Мы имеем уже состоявшуюся казахскую национальную государственность, сформированную как бы на гражданской, но в то же время на демонстративно этнической основе. Неказахов на ключевых государственных и бизнес-постах практически нет. За исключением тех единичных вставок в виде исключения. В то же время кататели тележек на городских базарах и уборщики на улицах – тоже в большинстве казахи. Казахская этнократическая государственность наиболее безжалостна как раз к собственным «социальным аутсайдерам» – в силу компрадорского и кланово-олигархического строения. В то же время назревшая модернизация власти, переход от елбасизма к парламентаризму, чем на самом деле озабочен сейчас президент Назарбаев, во многом сдерживаются как раз этнократическими опасками.
А ну как провести действительно свободные выборы, не приписывать явку избирателей и не рисовать проценты заранее назначенным победителям? Эдак можно в одночасье потерять всю налаженную систему «власть – собственность»!
Что же делать?
Выскажу давно вынашиваемую позицию: сознательно заполненное языковыми двусмысленностями законодательство надо заменить на реалии «два в одном».
Коль скоро казахская национальная государственность состоялась на этническом фундаменте, надо это и узаконить – через требования обязательного владения казахским государственным языком гораздо более широким кругом должностных лиц. В частности, всеми министрами, акимами, депутатами Мажилиса и Сената.

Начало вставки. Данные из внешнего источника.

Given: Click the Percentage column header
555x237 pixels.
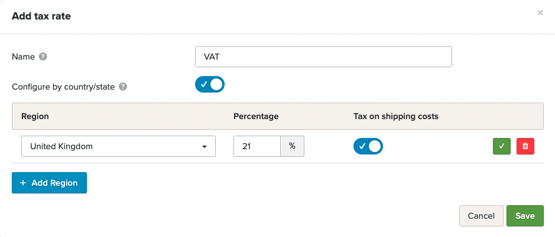Looking at the screenshot, I should pyautogui.click(x=256, y=116).
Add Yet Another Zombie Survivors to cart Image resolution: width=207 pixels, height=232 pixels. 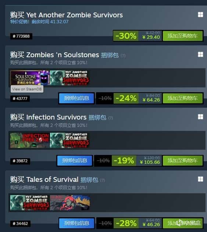(182, 36)
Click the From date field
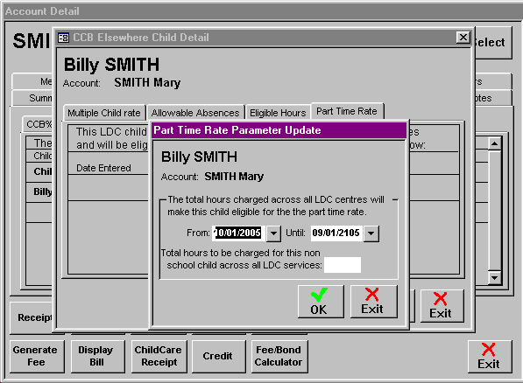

А коль скоро казахская государственность в почти такой же степени межнациональная и гражданская, правовая база должна основываться на обязанности государства бесплатно, доступно и эффективно учить граждан казахскому языку, но никак не на обязанности граждан изучать или знать его. Любой гражданин Казахстана, получивший родной язык от родителей, в языковом плане ни перед кем не виноват и никому не обязан – для общей казахской гражданской самоидентификации это принципиально.
Зато государство в равной степени обязано учить всех желающих того граждан всем имеющим широкое употребление в стране языкам, обеспечивать на них информацию и делопроизводство.
Вы скажете: таким хитрым способом можно подорвать как раз этническую основу государственности. Это большой вопрос: удастся ли заполнить все вакансии гражданами, умеющими элементарно грамотно писать и читать по-казахски? Но это как раз и есть самое сильное место моего предложения.
Во-первых, требование знания казахского языка заставит, наконец-то, организовывать по-настоящему эффективную систему обучения. Во-вторых, языковые требования придется соизмерять со способностью государства и местных властей обеспечивать такое обучение. В совокупности это и выведет на некую «золотую середину», определяющую практический потенциал распространения и применения казахского языка.
Ну а сомневающихся можно успокоить такой автомобильной аналогией: не все добросовестно учили ПДД и сдавали на права, кое-кто их просто купил, но ездят – все.
И хотя на наших дорогах неподкупных полицейских и взаимно вежливых водителей, может быть, поменьше, чем в Швеции или Германии, наша страна нам понятна, привычна и комфортна. И друг на друга мы, в основном, не наезжаем и никого, как правило, не калечим.
Главное – начать движение, и все получится!